======== Exercise materials
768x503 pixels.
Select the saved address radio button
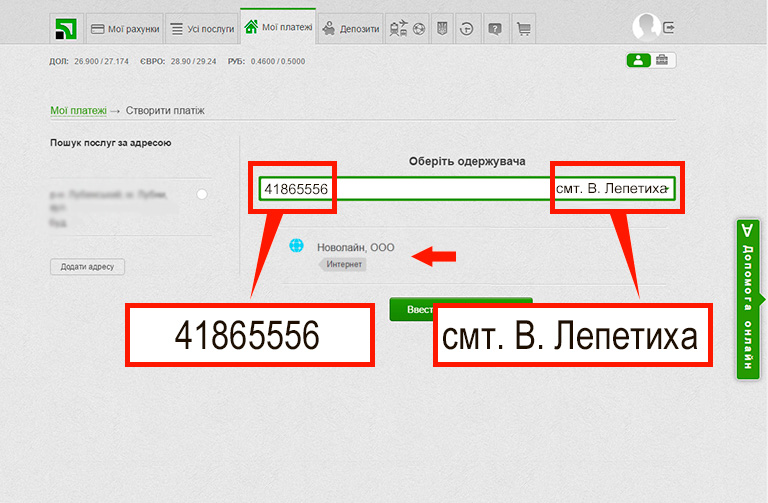point(202,194)
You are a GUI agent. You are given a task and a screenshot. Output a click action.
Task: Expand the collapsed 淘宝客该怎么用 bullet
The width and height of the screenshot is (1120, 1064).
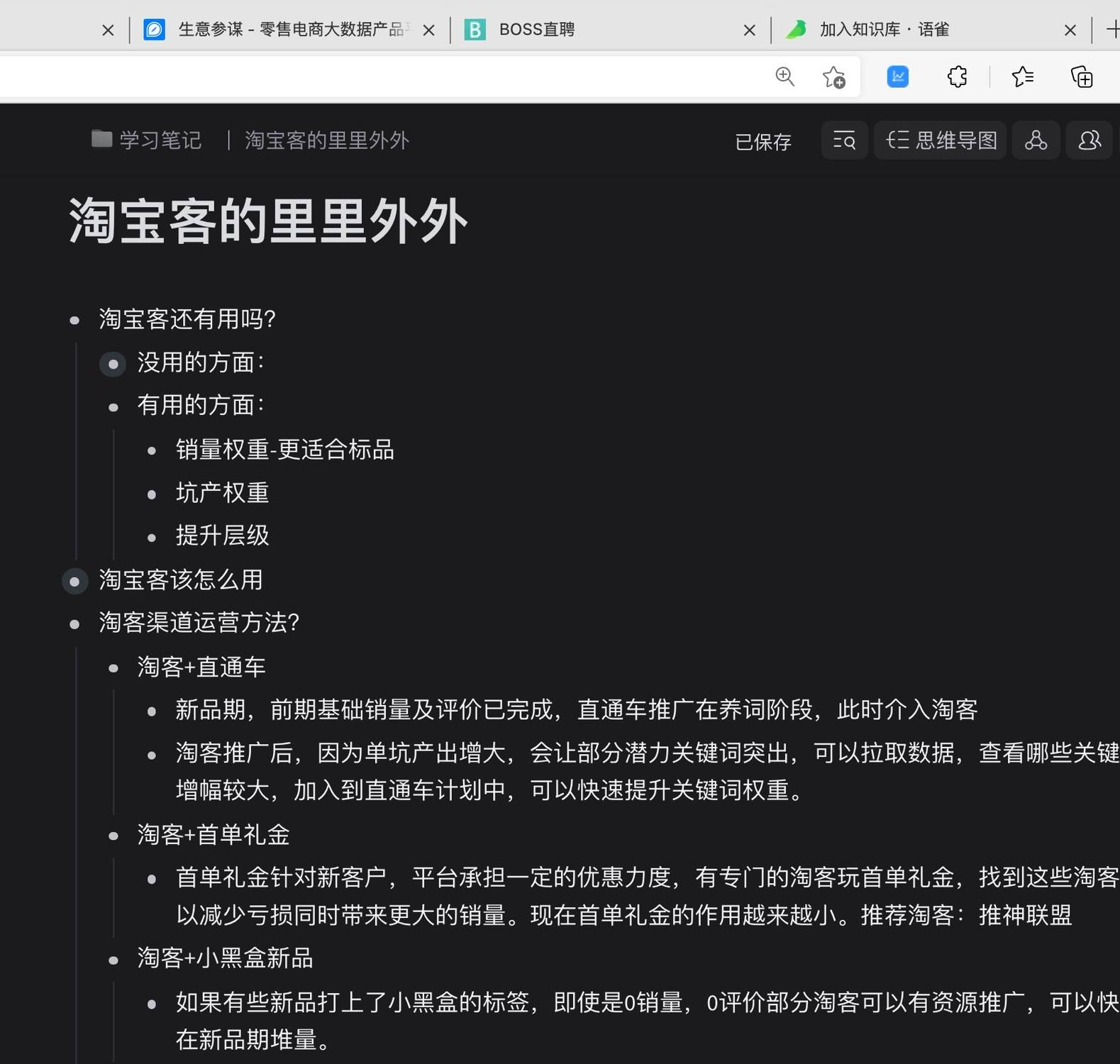[x=74, y=581]
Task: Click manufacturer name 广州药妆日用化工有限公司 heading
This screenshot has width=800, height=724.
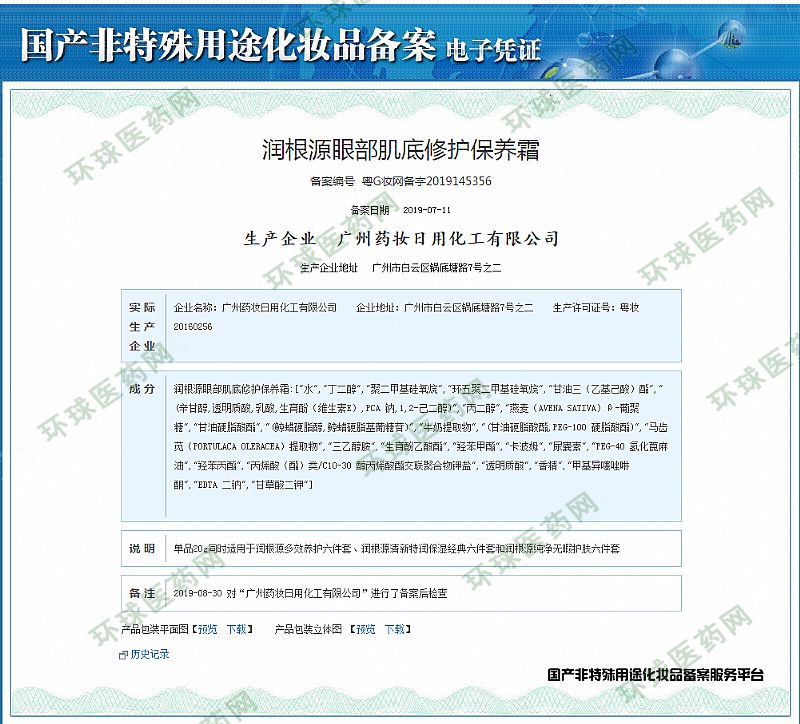Action: pos(449,239)
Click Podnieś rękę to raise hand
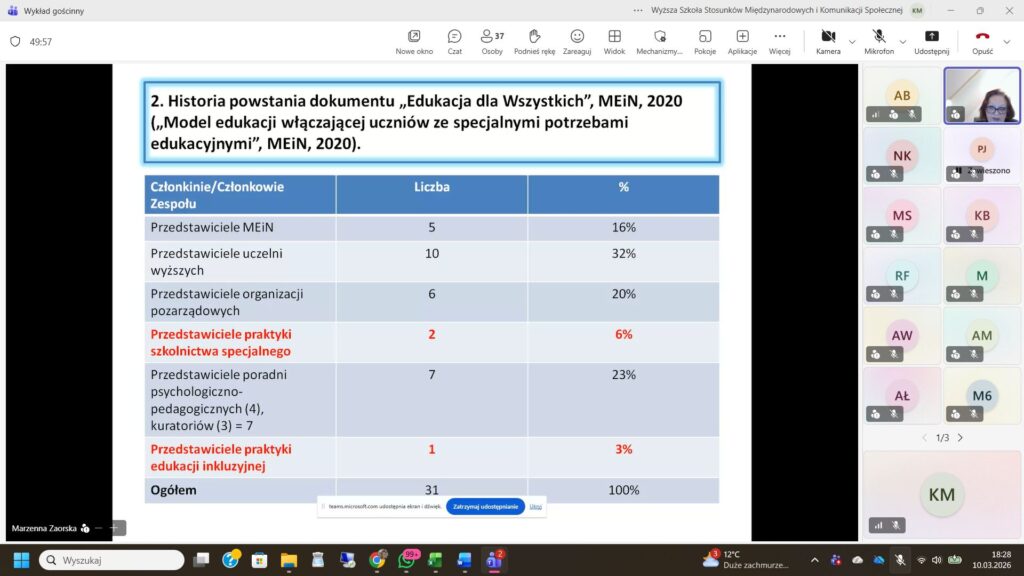The image size is (1024, 576). (x=534, y=41)
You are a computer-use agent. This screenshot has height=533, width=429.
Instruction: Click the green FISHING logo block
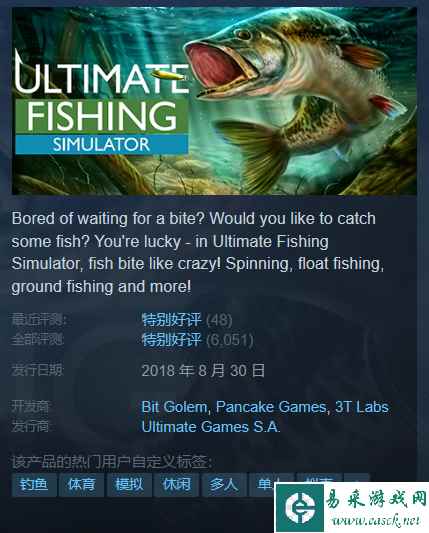[x=102, y=116]
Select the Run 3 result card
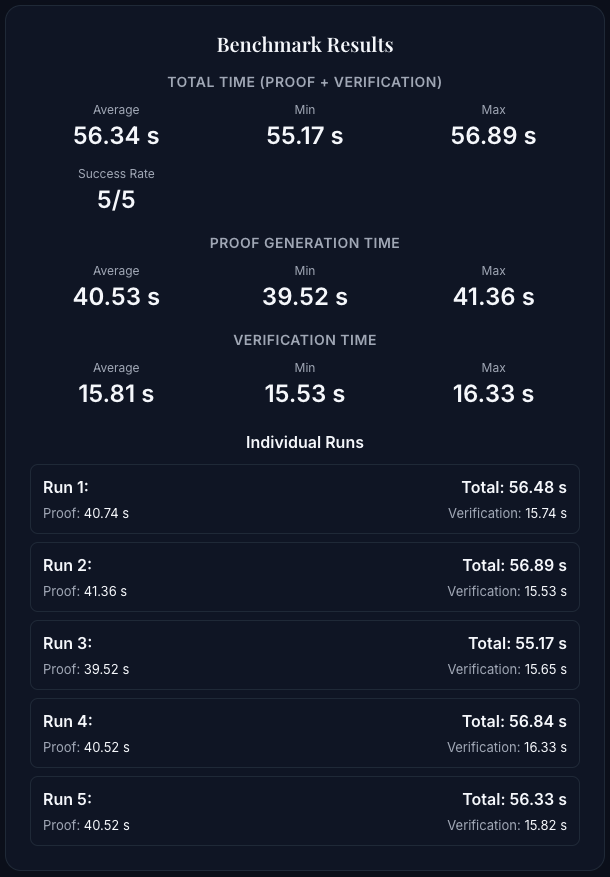Viewport: 610px width, 877px height. pyautogui.click(x=305, y=655)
================
Required work => Go through the records above and, whenever a line includes the word "agent", copy it.

Solution =>
You are a GUI agent. You are given a task and a screenshot. Output a click action.
You are a computer-use agent. This screenshot has height=533, width=429.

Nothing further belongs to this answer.